→ Given information:
┌────────

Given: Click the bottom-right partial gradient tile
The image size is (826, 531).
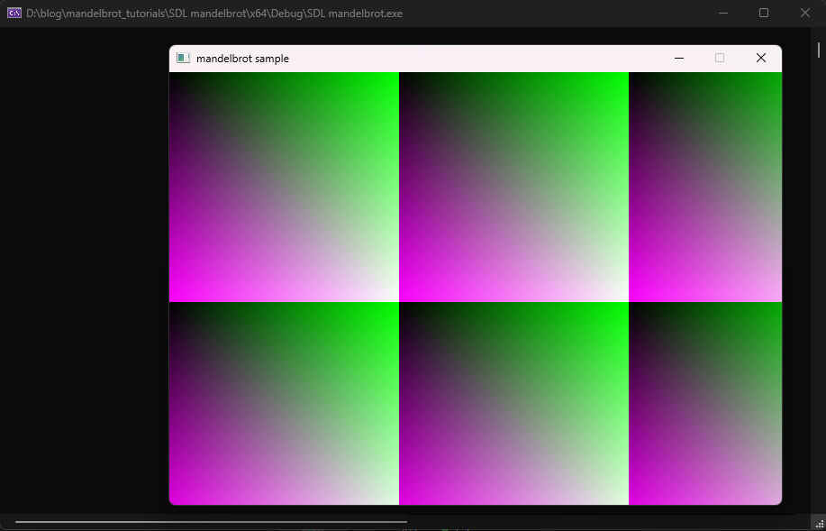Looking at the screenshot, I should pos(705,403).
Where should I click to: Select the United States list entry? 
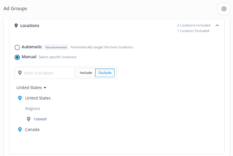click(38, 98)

└────────
┌────────

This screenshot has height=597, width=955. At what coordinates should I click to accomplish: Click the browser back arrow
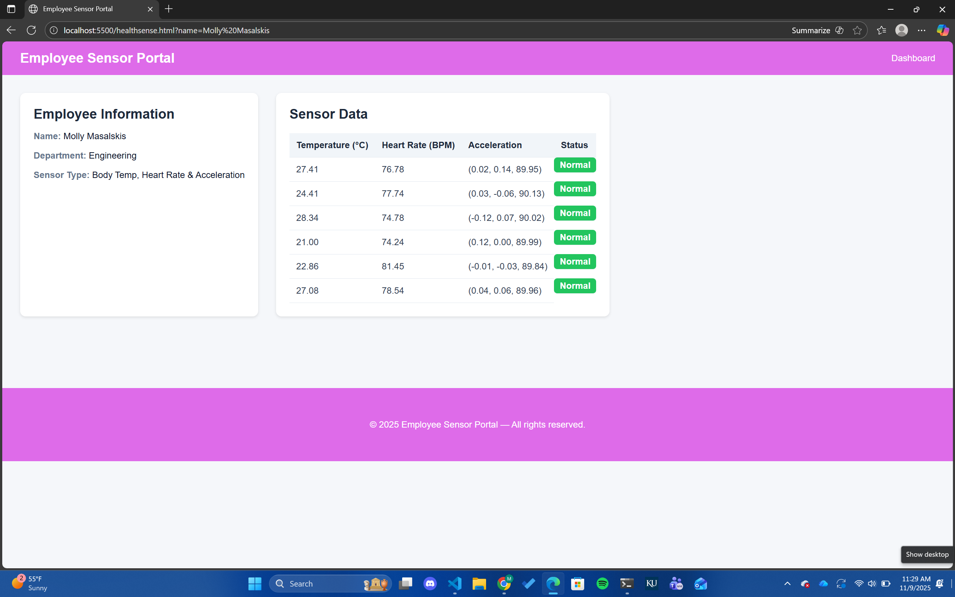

└────────

Convert the material from the line containing "Given: Click the" through the line containing "click(38, 98)", inclusive, into a JSON list of strings with one string per line, skipping blank lines and omitting the pictures.

[
  "Given: Click the bottom-right partial gradient tile",
  "The image size is (826, 531).",
  "Looking at the screenshot, I should pos(705,403).",
  "Where should I click to: Select the United States list entry? ",
  "click(38, 98)"
]